**TEXT SEGMENT**
################

This two-volume handbook presents the different aspects of comparative psychology—behavior, cognition, learning, and neurophysiology—in a balanced and exhaustive manner.
The real potential from collaborative and cross-disciplinary thinking that comparative psychology can engender is only just beginning to be realized. This book will do much to push it forward to the benefit of both the human and nonhuman species. I thoroughly recommend this book to all, for university libraries, or your own. You will not regret it.
All articles are extensively researched, detailed, well written, and thoroughly documented…. These two volumes will serve as excellent additions to general and comparative psychology collections.

################

**RECORDS SUPPLIED**
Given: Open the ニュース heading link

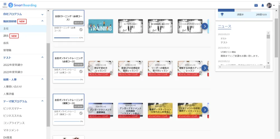Looking at the screenshot, I should (x=225, y=27).
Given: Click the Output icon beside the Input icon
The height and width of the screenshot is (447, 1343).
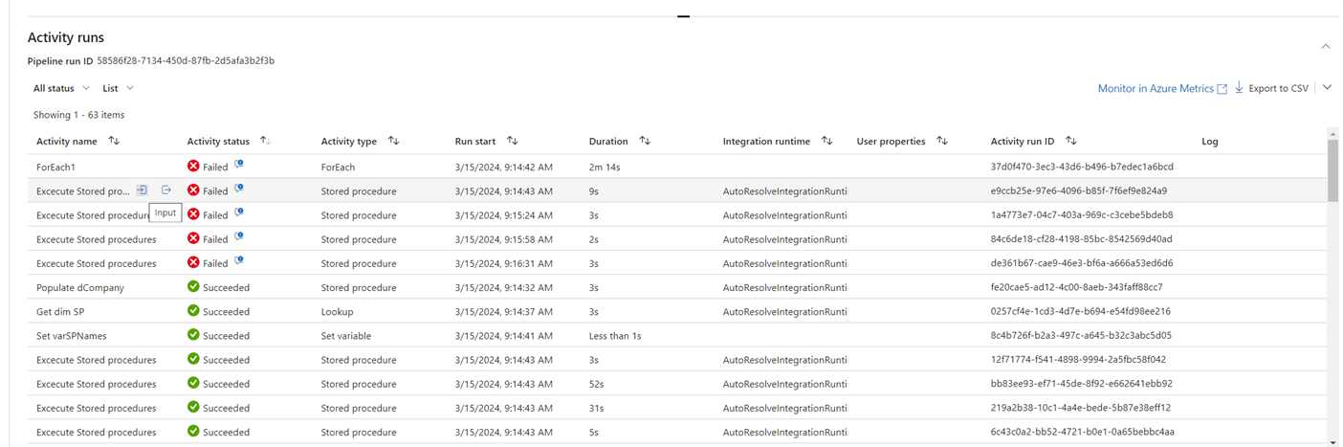Looking at the screenshot, I should point(166,190).
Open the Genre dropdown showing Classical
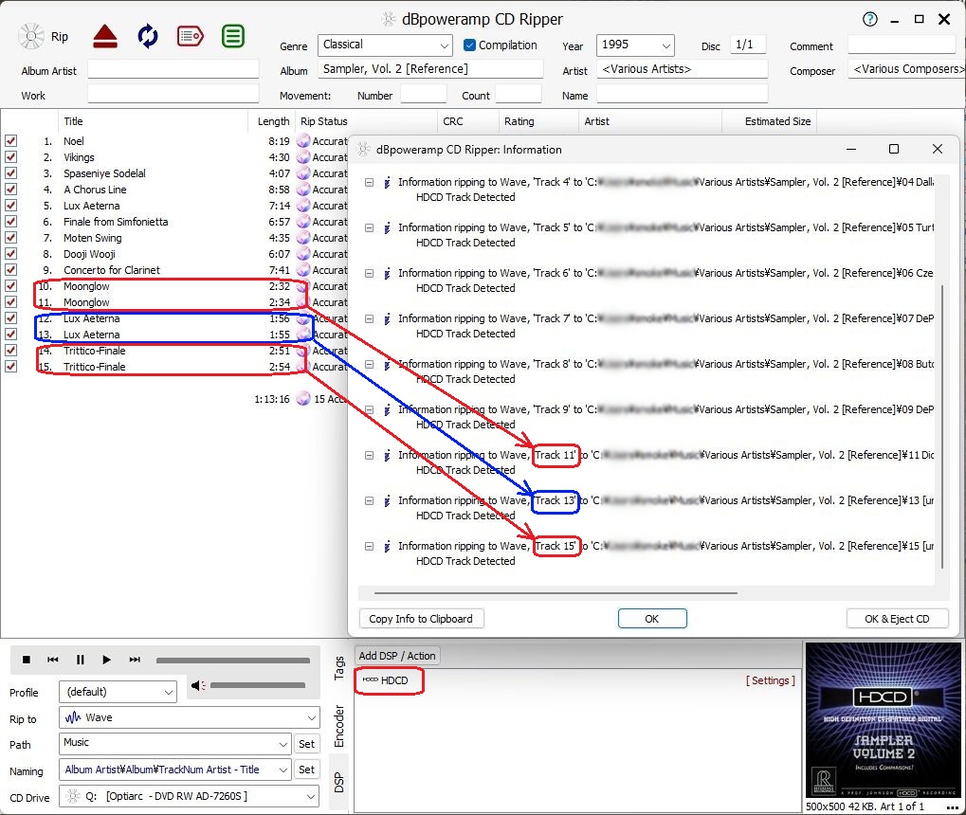The image size is (966, 815). (386, 45)
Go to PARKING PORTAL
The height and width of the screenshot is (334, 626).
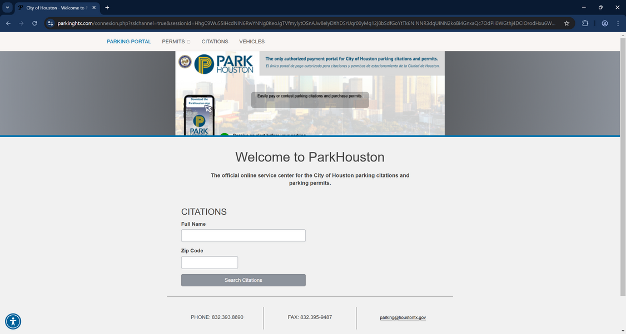(x=128, y=42)

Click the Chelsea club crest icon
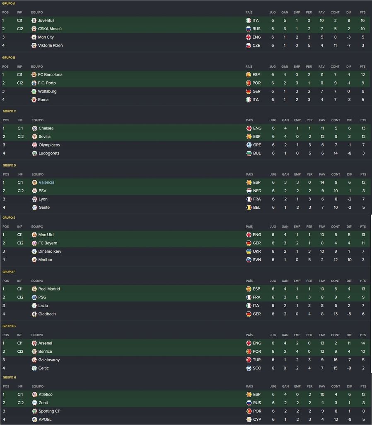click(34, 128)
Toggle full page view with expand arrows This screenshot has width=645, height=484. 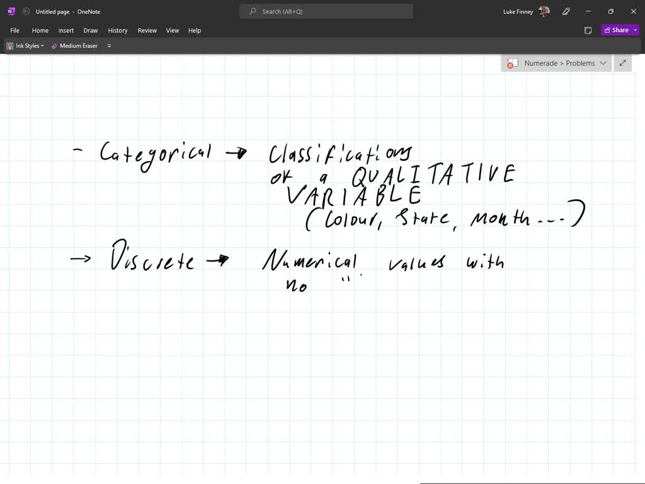[x=622, y=63]
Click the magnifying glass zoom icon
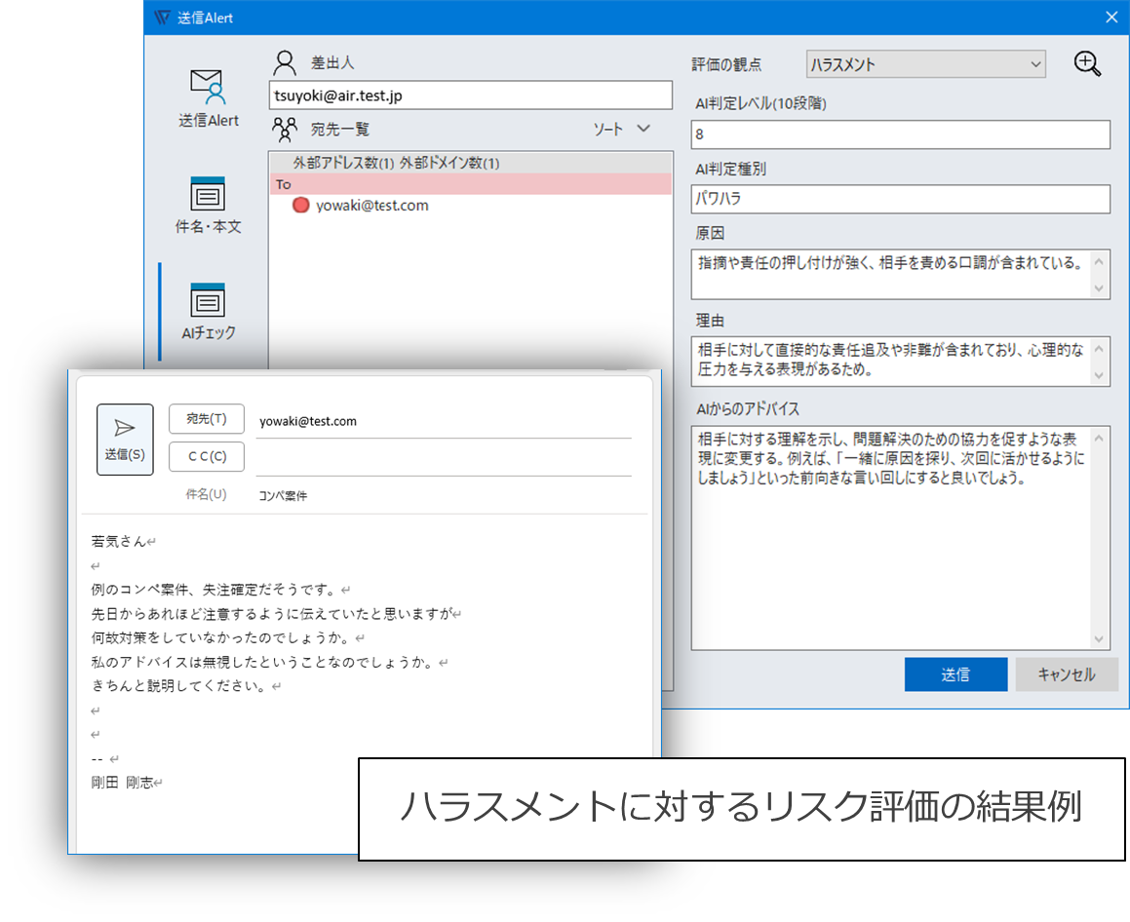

################

**SET OF TASKS**
(1) Which four aspects of comparative psychology does the handbook described in the comparative psychology text present?
(2) Continue the comparative psychology handbook text from its last sentence.

**ANSWERS TO THIS EXERCISE**
(1) Behavior, cognition, learning, and neurophysiology.

(2)
Josep Call, PhD, is a professor of the evolutionary origins of mind in the School of Psychology and Neuroscience at the University of St. Andrews in St. Andrews, Scotland, and director and cofounder of the Wolfgang Köhler Primate Research Center in the Leipzig Zoo in Leipzig, Germany. He received his BA in 1990 from the Universitat Autonoma de Barcelona in Barcelona, Spain, and his MA in 1995 and PhD in 1997 from Emory University in Atlanta, Georgia. From 1997 to 1999, he was a lecturer at the School of Biological Sciences at the University of Liverpool in Liverpool, England. In 1999, he worked as a senior scientist at the Max Planck Institute for Evolutionary Anthropology in Leipzig, Germany. A comparative psychologist specializing in primate cognition and cognitive evolution, Dr. Call's research focuses on elucidating the cognitive processes underlying technical and social problem solving in animals, with the ultimate goal of reconstructing the evolution of human and nonhuman cognition. He has published four books and more than 300 articles and book chapters on the behavior and cognition of great apes and other animals. He has been awarded the Irvine Memorial Medal and the Sheth Distinguished International Alumni Award, and has been elected a fellow of APA Division 6 (Society for Behavioral Neuroscience and Comparative Psychology), the Cognitive Science Society, and the Royal Society of Edinburgh. He is the editor-in-chief of the
Journal of Comparative Psychology and serves on the editorial board of several other academic journals.